Postgres Workload Report can provide reports for Postgres servers only where the edb_wait_states extension, version 1.2 or later, is loaded. Furthermore, PWR can provide query wait reports only for intervals of time when the edb_wait_states extension was loaded on the server.

For more information, see edb_wait_states.

Source information for reports

After the edb-pwr and edb-lasso packages are installed on the machine, and the server has been running with the edb_wait_states extension loaded for a long enough period of time, you can use Postgres Workload Report to extract reports of wait states for the queries that were running during the interval of time specified.
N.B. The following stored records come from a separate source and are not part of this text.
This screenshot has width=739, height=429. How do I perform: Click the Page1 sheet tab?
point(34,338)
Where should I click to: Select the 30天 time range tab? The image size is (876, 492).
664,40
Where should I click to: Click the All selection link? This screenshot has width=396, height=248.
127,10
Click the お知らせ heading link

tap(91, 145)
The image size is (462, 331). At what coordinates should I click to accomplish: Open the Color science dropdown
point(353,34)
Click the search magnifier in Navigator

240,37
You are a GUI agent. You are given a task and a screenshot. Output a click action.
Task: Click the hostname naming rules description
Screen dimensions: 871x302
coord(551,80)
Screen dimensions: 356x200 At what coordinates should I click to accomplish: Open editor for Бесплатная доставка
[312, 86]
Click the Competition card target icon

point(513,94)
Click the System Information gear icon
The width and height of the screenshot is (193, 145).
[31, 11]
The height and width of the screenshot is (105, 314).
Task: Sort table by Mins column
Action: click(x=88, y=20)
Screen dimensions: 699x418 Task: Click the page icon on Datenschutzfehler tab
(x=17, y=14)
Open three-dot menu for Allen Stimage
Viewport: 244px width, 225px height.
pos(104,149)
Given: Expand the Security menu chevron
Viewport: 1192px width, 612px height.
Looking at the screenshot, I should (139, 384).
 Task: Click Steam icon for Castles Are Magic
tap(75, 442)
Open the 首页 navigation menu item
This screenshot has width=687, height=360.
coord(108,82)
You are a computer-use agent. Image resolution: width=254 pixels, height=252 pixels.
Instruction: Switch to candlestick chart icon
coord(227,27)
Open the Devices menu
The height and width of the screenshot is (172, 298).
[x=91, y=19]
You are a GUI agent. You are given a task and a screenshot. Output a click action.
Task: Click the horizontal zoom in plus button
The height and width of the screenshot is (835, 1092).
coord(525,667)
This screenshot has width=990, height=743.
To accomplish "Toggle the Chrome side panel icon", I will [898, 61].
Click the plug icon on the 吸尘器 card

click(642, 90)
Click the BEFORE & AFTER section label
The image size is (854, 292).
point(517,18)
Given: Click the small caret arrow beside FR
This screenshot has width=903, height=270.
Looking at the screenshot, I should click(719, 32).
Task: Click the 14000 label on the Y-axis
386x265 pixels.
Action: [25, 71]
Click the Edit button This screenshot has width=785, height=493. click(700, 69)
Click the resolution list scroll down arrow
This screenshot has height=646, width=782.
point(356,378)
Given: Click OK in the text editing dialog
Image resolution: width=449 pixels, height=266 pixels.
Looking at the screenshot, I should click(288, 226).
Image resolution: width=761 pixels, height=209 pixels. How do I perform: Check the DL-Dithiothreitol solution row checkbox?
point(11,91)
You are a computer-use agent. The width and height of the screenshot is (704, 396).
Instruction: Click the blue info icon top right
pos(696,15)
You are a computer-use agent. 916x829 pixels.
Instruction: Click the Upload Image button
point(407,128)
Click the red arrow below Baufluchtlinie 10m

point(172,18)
Alternatively, Postgres Workload Report can generate reports from an existing Lasso report, assuming the report was executed on a server with edb_wait_states loaded. For this reason, Postgres Workload Report has a mandatory first argument, which can be either of the following:

  • execute Performs end-to-end execution. It calls lasso with appropriate options and uses the generated tarball report as the input to generate an HTML, Markdown, DOCX, or PDF report.
  • report Uses the directory for the stored lasso report contents as input for processing and generating the wait states report. Before you can use the report argument, a decompressed and untarred lasso report must already exist.

Example for the execute option

This example generates a report on query waits for the Postgres server myserver for the interval between January 10th at 9:00 and January 10th at 13:00. An incident happened around that time that must be investigated to provide a root cause. The main database on the server where edb_wait_states is installed is my-oltp.

To get the report in HTML format, use the following command:

pwr execute --host-name myserver --sampling-start '2024-01-10 09:00:00+00:00' \
    --sampling-end '2024-01-10 13:00:00+00:00' --html \
    --report-name 'Jan10_incident' my-oltp postgres 
Note

--sampling-start and --sampling-end accept timestamps with or without time zone. If no time zone is explicitly set in the timestamp(s), PWR uses the system time zone.

Run pwr execute -h to get the full list of options available.

Example for the report option

Note

To avoid overwriting previous reports, the pwr execute command appends the database name and a timestamp to the report name provided in the format %Y%m%d%H%M%S, for example, March_report-mydatabase-20240321-133727.html. To avoid this behavior, use the --use-plain-report-name option when executing pwr execute.

In some cases, you already have a Lasso report and want PWR to use the Lasso report as the source and build a report based on it. For these cases, the pwr report option is useful.

This example uses the same scenario already described but uses a Lasso report that was executed using the time boundaries in the previous example. Suppose that the Lasso report's name is edb-lasso-Jan10-incident.tar.bz2 and is located in the home directory of the machine where pwr report will be executed.

The following commands generate an HTML report saved in ~/pwr_output/Jan10_incident.html:

cd ~/
mkdir -p pwr_tmp/
tar jxf ../edb-lasso-Jan10-incident.tar.bz2 -C ~/pwr_tmp/ --strip-components=1
pwr report \
    --input-dir ~/pwr_tmp/postgresql/dbs/my-oltp/edb_wait_states/ \
    --html --output-dir ~/pwr_output/ --report-name 'Jan10_incident'

Run pwr report -h to get the full list of options available.